## Start EXERCISE MATERIAL

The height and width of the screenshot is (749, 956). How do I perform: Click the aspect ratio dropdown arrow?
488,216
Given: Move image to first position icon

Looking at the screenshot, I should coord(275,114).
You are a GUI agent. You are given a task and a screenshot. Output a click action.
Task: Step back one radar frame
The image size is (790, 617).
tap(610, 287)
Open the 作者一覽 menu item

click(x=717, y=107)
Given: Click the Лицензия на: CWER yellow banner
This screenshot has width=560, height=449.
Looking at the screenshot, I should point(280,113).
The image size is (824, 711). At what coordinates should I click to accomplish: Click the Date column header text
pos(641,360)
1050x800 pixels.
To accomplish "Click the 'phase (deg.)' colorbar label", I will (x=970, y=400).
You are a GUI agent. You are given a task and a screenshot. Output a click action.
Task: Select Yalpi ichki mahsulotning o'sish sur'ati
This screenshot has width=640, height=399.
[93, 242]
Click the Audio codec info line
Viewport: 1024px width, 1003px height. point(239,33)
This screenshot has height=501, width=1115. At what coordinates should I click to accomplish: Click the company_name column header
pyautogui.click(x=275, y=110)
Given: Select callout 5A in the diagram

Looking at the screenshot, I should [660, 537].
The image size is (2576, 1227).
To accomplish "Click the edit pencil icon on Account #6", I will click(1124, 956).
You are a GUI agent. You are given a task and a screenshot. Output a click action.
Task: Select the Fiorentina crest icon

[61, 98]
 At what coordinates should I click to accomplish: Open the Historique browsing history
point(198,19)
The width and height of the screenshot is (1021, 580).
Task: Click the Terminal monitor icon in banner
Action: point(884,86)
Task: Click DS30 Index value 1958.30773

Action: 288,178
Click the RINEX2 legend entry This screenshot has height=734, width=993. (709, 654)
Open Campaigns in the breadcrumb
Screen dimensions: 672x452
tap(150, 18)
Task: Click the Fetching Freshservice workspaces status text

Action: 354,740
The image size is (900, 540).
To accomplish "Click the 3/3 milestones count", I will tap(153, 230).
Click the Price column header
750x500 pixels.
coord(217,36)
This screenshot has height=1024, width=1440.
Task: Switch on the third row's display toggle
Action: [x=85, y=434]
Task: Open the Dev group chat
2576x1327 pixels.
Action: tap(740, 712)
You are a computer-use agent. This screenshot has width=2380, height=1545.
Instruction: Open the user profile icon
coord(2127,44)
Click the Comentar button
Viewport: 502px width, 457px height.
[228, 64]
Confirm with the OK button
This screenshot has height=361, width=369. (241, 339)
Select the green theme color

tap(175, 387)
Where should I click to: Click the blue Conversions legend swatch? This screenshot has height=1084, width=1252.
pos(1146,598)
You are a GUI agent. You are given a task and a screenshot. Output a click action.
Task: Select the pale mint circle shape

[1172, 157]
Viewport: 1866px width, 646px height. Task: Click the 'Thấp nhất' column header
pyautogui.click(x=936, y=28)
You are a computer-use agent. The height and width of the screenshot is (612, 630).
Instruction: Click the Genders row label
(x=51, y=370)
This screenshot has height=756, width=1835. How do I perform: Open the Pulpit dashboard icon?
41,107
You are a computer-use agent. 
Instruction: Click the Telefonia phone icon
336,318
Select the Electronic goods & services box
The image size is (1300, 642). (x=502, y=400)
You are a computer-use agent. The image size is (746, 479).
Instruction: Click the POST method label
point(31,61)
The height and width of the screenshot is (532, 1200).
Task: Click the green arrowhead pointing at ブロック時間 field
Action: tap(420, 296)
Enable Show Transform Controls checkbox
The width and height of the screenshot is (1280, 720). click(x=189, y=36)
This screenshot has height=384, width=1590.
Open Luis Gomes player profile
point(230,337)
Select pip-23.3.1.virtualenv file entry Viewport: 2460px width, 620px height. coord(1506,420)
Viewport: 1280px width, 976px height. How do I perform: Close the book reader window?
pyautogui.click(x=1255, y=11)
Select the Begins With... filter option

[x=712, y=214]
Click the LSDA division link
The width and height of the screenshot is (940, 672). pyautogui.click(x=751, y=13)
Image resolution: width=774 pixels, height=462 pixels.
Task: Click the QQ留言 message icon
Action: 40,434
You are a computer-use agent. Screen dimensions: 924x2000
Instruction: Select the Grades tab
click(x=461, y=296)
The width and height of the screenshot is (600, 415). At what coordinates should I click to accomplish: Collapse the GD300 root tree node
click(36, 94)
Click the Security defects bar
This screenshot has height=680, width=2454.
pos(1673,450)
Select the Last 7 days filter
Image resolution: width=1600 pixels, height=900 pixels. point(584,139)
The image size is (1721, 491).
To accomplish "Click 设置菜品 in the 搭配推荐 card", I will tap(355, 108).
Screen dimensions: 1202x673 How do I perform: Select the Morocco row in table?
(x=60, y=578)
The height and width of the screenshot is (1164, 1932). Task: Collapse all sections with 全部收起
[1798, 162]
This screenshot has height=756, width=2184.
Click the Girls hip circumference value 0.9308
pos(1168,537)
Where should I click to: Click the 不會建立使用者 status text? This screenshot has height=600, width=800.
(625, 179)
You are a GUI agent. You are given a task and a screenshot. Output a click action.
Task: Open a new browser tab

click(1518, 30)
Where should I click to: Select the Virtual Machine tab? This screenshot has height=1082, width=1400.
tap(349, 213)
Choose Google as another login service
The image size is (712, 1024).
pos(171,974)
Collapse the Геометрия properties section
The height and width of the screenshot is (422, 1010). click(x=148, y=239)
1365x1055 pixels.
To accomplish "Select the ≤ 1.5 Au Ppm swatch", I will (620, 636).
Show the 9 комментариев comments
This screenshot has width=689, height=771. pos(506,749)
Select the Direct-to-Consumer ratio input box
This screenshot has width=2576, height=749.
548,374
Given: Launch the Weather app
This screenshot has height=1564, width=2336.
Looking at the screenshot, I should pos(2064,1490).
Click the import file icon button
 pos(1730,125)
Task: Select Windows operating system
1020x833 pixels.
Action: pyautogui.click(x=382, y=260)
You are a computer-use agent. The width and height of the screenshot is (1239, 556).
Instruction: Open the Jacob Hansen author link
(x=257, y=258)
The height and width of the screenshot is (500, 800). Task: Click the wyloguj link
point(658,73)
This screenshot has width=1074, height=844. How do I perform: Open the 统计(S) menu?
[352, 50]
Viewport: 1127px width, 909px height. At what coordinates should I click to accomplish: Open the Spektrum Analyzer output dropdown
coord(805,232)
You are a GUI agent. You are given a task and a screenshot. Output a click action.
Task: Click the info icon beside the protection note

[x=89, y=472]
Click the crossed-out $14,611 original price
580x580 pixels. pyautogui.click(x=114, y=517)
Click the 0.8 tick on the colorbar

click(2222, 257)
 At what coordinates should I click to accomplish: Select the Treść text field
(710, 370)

## End EXERCISE MATERIAL

GIVEN PROBLEM: Copy out the stretch of the listing above from the line containing "The width and height of the screenshot is (600, 415)." through the line containing "pos(1673,450)", both included, reproducing every line unchanged.

EXERCISE OUTPUT:
The width and height of the screenshot is (600, 415). At what coordinates should I click to accomplish: Collapse the GD300 root tree node
click(36, 94)
Click the Security defects bar
This screenshot has height=680, width=2454.
pos(1673,450)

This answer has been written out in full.